- _Task statement_
Reproduce every one of the entries below word for word, leaving out the pictures.

start Data supplied

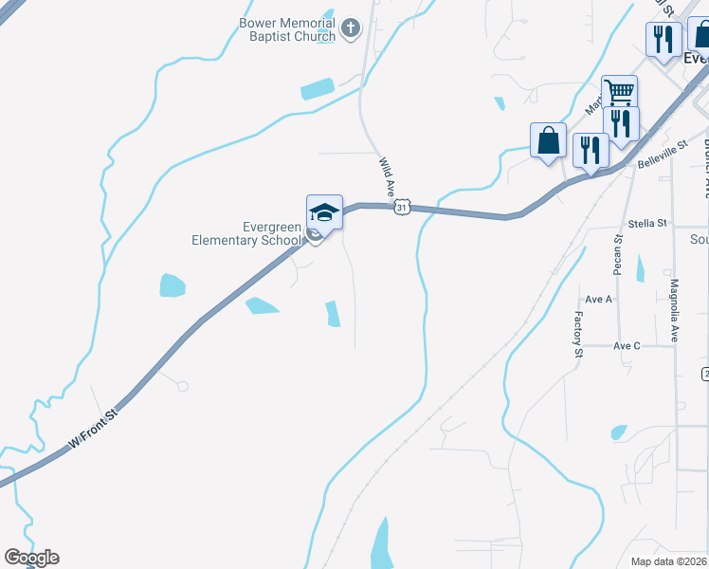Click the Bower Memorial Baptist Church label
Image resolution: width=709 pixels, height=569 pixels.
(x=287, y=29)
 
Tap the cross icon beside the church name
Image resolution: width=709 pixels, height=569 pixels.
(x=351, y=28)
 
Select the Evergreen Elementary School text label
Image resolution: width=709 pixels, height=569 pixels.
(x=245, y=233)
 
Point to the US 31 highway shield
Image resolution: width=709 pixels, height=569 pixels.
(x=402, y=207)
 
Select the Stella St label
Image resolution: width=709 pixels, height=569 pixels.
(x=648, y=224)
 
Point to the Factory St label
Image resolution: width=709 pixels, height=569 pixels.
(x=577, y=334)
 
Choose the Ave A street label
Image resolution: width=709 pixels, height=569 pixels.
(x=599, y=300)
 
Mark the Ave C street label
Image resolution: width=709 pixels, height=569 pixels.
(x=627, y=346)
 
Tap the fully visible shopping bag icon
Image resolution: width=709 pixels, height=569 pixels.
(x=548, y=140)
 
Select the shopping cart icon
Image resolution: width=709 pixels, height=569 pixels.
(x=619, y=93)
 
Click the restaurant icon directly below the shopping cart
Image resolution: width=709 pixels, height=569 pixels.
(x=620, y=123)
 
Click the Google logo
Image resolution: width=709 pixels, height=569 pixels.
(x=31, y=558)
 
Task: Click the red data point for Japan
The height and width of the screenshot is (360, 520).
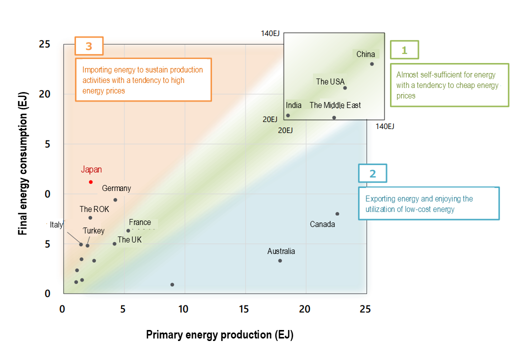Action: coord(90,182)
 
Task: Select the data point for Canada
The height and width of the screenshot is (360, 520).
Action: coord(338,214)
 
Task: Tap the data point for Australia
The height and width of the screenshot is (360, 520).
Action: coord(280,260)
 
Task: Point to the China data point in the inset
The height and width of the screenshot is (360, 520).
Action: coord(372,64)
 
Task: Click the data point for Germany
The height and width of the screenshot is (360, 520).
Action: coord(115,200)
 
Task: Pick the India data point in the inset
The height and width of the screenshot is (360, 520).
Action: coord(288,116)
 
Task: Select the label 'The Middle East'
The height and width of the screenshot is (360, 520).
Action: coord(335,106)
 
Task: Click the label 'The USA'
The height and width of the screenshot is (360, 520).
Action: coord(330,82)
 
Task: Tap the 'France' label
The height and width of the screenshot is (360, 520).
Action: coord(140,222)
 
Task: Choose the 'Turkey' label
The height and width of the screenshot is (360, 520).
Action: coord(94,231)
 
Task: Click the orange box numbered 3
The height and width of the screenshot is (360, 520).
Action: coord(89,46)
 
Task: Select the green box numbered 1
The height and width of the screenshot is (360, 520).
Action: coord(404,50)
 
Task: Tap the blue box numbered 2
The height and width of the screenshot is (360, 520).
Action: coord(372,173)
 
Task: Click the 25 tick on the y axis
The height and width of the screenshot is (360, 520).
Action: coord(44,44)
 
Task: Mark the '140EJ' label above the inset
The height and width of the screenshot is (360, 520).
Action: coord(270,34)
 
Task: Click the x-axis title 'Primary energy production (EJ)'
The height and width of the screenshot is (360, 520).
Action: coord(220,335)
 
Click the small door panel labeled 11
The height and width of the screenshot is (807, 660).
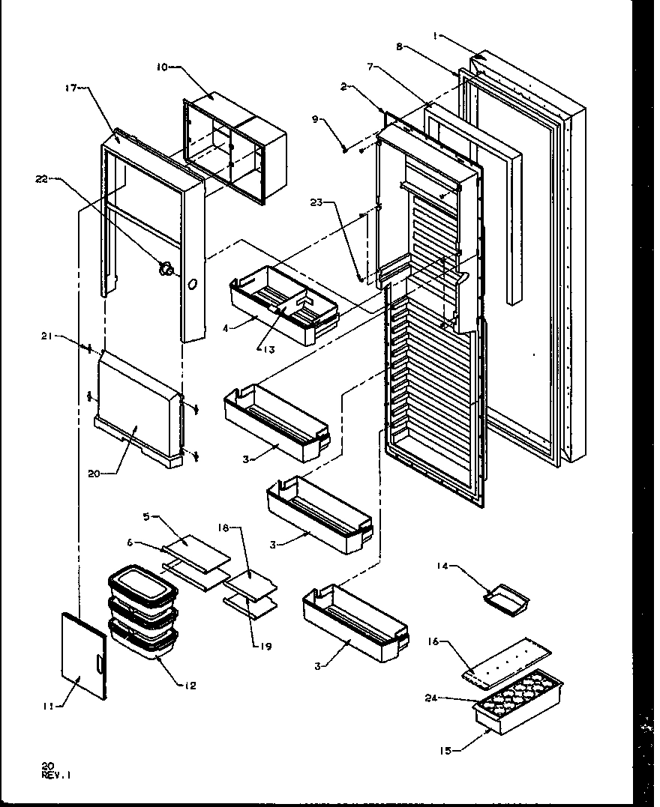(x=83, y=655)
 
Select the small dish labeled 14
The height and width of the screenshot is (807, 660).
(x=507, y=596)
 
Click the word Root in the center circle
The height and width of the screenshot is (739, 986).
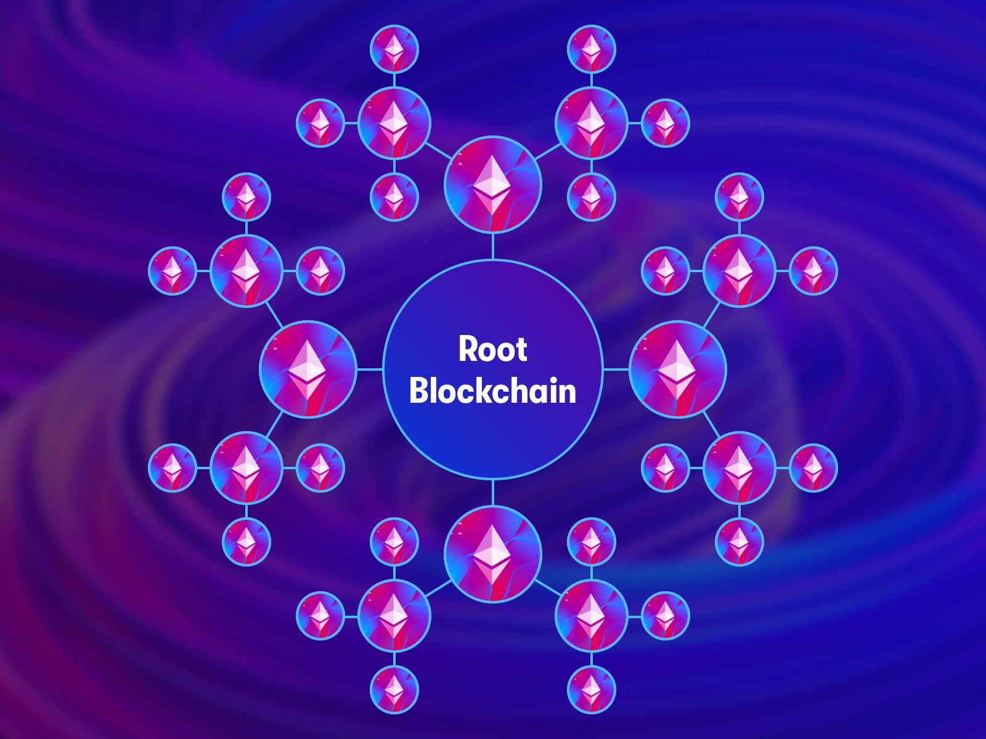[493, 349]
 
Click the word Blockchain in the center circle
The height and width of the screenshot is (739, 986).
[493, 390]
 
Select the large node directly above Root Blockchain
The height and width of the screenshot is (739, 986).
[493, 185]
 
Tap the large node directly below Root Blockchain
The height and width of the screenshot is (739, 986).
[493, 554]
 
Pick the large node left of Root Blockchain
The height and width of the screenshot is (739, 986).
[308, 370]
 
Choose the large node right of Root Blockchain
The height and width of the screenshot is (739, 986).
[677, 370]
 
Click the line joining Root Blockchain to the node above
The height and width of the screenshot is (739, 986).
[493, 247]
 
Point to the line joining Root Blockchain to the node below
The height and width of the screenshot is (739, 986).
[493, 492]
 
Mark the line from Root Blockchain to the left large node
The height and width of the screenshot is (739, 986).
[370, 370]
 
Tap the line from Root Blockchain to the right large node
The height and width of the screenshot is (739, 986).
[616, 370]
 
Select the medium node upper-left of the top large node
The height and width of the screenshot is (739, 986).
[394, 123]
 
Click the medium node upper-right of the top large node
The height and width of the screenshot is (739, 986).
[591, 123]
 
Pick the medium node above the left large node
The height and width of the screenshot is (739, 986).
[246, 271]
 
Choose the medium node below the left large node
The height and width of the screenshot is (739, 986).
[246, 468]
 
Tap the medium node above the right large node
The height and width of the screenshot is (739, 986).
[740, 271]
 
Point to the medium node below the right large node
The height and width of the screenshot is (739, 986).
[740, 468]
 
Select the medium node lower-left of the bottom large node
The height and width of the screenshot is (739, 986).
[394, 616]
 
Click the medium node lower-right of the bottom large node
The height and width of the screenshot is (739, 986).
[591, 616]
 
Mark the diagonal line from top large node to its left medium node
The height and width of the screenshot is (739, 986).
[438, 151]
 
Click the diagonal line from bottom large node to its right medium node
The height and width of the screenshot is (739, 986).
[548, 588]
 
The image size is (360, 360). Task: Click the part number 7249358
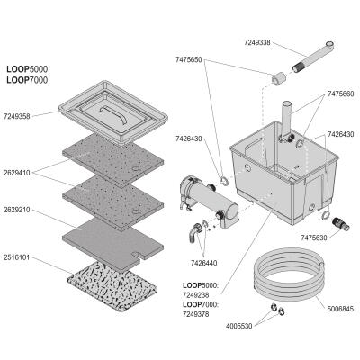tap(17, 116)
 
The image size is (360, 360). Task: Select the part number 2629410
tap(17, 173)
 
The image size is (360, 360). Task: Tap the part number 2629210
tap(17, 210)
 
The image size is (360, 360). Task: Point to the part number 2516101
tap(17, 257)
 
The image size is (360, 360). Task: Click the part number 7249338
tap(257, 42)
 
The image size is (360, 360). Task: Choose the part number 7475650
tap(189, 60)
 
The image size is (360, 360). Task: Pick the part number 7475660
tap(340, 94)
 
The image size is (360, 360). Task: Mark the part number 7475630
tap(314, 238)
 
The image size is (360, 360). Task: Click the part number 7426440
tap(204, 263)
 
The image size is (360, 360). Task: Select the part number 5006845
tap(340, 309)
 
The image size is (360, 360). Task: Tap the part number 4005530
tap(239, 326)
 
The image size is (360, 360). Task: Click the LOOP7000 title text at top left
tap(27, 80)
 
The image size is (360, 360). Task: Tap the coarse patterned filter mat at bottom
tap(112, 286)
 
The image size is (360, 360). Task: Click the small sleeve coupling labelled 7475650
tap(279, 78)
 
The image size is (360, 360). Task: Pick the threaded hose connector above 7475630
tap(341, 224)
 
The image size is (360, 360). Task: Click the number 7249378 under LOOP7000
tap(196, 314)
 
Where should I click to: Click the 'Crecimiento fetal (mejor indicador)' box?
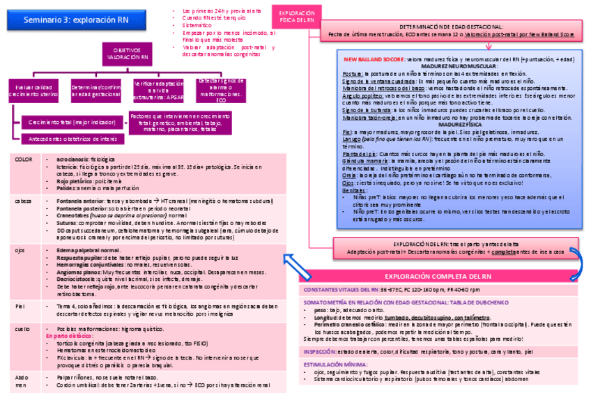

end Data supplied

- _The response_
Click the Bower Memorial Baptist Church label
Image resolution: width=709 pixels, height=569 pixels.
(x=287, y=29)
 
Tap the cross icon beside the church name
Image resolution: width=709 pixels, height=569 pixels.
(x=351, y=28)
 
Select the Evergreen Elementary School text label
Image resolution: width=709 pixels, height=569 pixels.
(x=245, y=233)
 
Point to the US 31 highway shield
Image resolution: width=709 pixels, height=569 pixels.
(x=402, y=207)
 
Select the Stella St label
Image resolution: width=709 pixels, height=569 pixels.
(x=648, y=224)
 
Point to the Factory St label
Image resolution: width=709 pixels, height=569 pixels.
(x=577, y=334)
 
Choose the Ave A street label
Image resolution: width=709 pixels, height=569 pixels.
(x=599, y=300)
 
Mark the Ave C street label
Image resolution: width=709 pixels, height=569 pixels.
(x=627, y=346)
 
Tap the fully visible shopping bag icon
Image resolution: width=709 pixels, height=569 pixels.
(x=548, y=140)
 
Select the shopping cart icon
Image resolution: width=709 pixels, height=569 pixels.
(x=619, y=93)
 
Click the restaurant icon directly below the shopping cart
Image resolution: width=709 pixels, height=569 pixels.
(x=620, y=123)
 
Click the Google logo
Image resolution: width=709 pixels, height=569 pixels.
(x=31, y=558)
 
Task: Click the red data point for Japan
The height and width of the screenshot is (360, 520).
Action: coord(90,182)
 
Task: Select the data point for Canada
The height and width of the screenshot is (360, 520).
Action: coord(338,214)
 
Task: Tap the data point for Australia
The height and width of the screenshot is (360, 520).
Action: coord(280,260)
 
Task: Point to the China data point in the inset
The height and width of the screenshot is (360, 520).
Action: coord(372,64)
 
Task: Click the data point for Germany
The height and width of the screenshot is (360, 520).
Action: coord(115,200)
 
Task: Pick the India data point in the inset
The height and width of the screenshot is (360, 520).
Action: coord(288,116)
 
Task: Select the label 'The Middle East'
The height and width of the screenshot is (360, 520).
Action: coord(335,106)
 
Task: Click the label 'The USA'
The height and width of the screenshot is (360, 520).
Action: coord(330,82)
 
Task: Tap the 'France' label
The height and width of the screenshot is (360, 520).
Action: coord(140,222)
 
Task: Choose the 'Turkey' label
The height and width of the screenshot is (360, 520).
Action: coord(94,231)
 
Task: Click the orange box numbered 3
The height and width of the screenshot is (360, 520).
Action: coord(89,46)
 
Task: Select the green box numbered 1
The height and width of the screenshot is (360, 520).
Action: coord(404,50)
 
Task: Tap the blue box numbered 2
The height and width of the screenshot is (360, 520).
Action: coord(372,173)
 
Task: Click the 25 tick on the y axis
The height and width of the screenshot is (360, 520).
Action: coord(44,44)
 
Task: Mark the '140EJ' label above the inset
The height and width of the screenshot is (360, 520).
Action: coord(270,34)
 
Task: Click the x-axis title 'Primary energy production (EJ)'
The height and width of the screenshot is (360, 520).
Action: coord(220,335)
 
Click the small door panel labeled 11
The height and width of the screenshot is (807, 660).
(x=83, y=655)
 
Select the small dish labeled 14
The height and width of the screenshot is (807, 660).
(x=507, y=596)
 
Click the word Root in the center circle
The height and width of the screenshot is (739, 986).
[493, 349]
 
Click the word Blockchain in the center circle
The height and width of the screenshot is (739, 986).
[493, 390]
 
Select the large node directly above Root Blockchain
The height and width of the screenshot is (739, 986).
[493, 185]
 
Tap the large node directly below Root Blockchain
The height and width of the screenshot is (739, 986).
[493, 554]
 
Pick the large node left of Root Blockchain
The height and width of the screenshot is (739, 986).
[308, 370]
 
Choose the large node right of Root Blockchain
The height and width of the screenshot is (739, 986).
[677, 370]
 
Click the line joining Root Blockchain to the node above
The height and width of the screenshot is (739, 986).
[493, 247]
 
Point to the line joining Root Blockchain to the node below
The height and width of the screenshot is (739, 986).
[493, 492]
 
Mark the line from Root Blockchain to the left large node
The height and width of the screenshot is (739, 986).
[370, 370]
 
Tap the line from Root Blockchain to the right large node
The height and width of the screenshot is (739, 986).
[616, 370]
 
Select the medium node upper-left of the top large node
The height and width of the screenshot is (739, 986).
[394, 123]
 
Click the medium node upper-right of the top large node
The height and width of the screenshot is (739, 986).
[591, 123]
 
Pick the medium node above the left large node
The height and width of the screenshot is (739, 986).
[246, 271]
 
Choose the medium node below the left large node
The height and width of the screenshot is (739, 986).
[246, 468]
 
Tap the medium node above the right large node
The height and width of the screenshot is (739, 986).
[740, 271]
 
Point to the medium node below the right large node
The height and width of the screenshot is (739, 986).
[740, 468]
 
Select the medium node lower-left of the bottom large node
The height and width of the screenshot is (739, 986).
[394, 616]
 
Click the medium node lower-right of the bottom large node
The height and width of the screenshot is (739, 986).
[591, 616]
 
Mark the diagonal line from top large node to its left medium node
The height and width of the screenshot is (739, 986).
[438, 151]
 
Click the diagonal line from bottom large node to its right medium node
The height and width of the screenshot is (739, 986).
[548, 588]
 
The image size is (360, 360). Task: Click the part number 7249358
tap(17, 116)
 
The image size is (360, 360). Task: Select the part number 2629410
tap(17, 173)
 
The image size is (360, 360). Task: Tap the part number 2629210
tap(17, 210)
 
The image size is (360, 360). Task: Point to the part number 2516101
tap(17, 257)
 
The image size is (360, 360). Task: Click the part number 7249338
tap(257, 42)
 
The image size is (360, 360). Task: Choose the part number 7475650
tap(189, 60)
 
The image size is (360, 360). Task: Pick the part number 7475660
tap(340, 94)
 
The image size is (360, 360). Task: Mark the part number 7475630
tap(314, 238)
 
The image size is (360, 360). Task: Click the part number 7426440
tap(204, 263)
 
The image size is (360, 360). Task: Select the part number 5006845
tap(340, 309)
 
The image size is (360, 360). Task: Tap the part number 4005530
tap(239, 326)
 
The image size is (360, 360). Task: Click the LOOP7000 title text at top left
tap(27, 80)
 
The image size is (360, 360). Task: Tap the coarse patterned filter mat at bottom
tap(112, 286)
 
The image size is (360, 360). Task: Click the small sleeve coupling labelled 7475650
tap(279, 78)
 
The image size is (360, 360). Task: Pick the threaded hose connector above 7475630
tap(341, 224)
 
The image size is (360, 360). Task: Click the number 7249378 under LOOP7000
tap(196, 314)
 
Where should I click to: Click the 'Crecimiento fetal (mejor indicador)' box?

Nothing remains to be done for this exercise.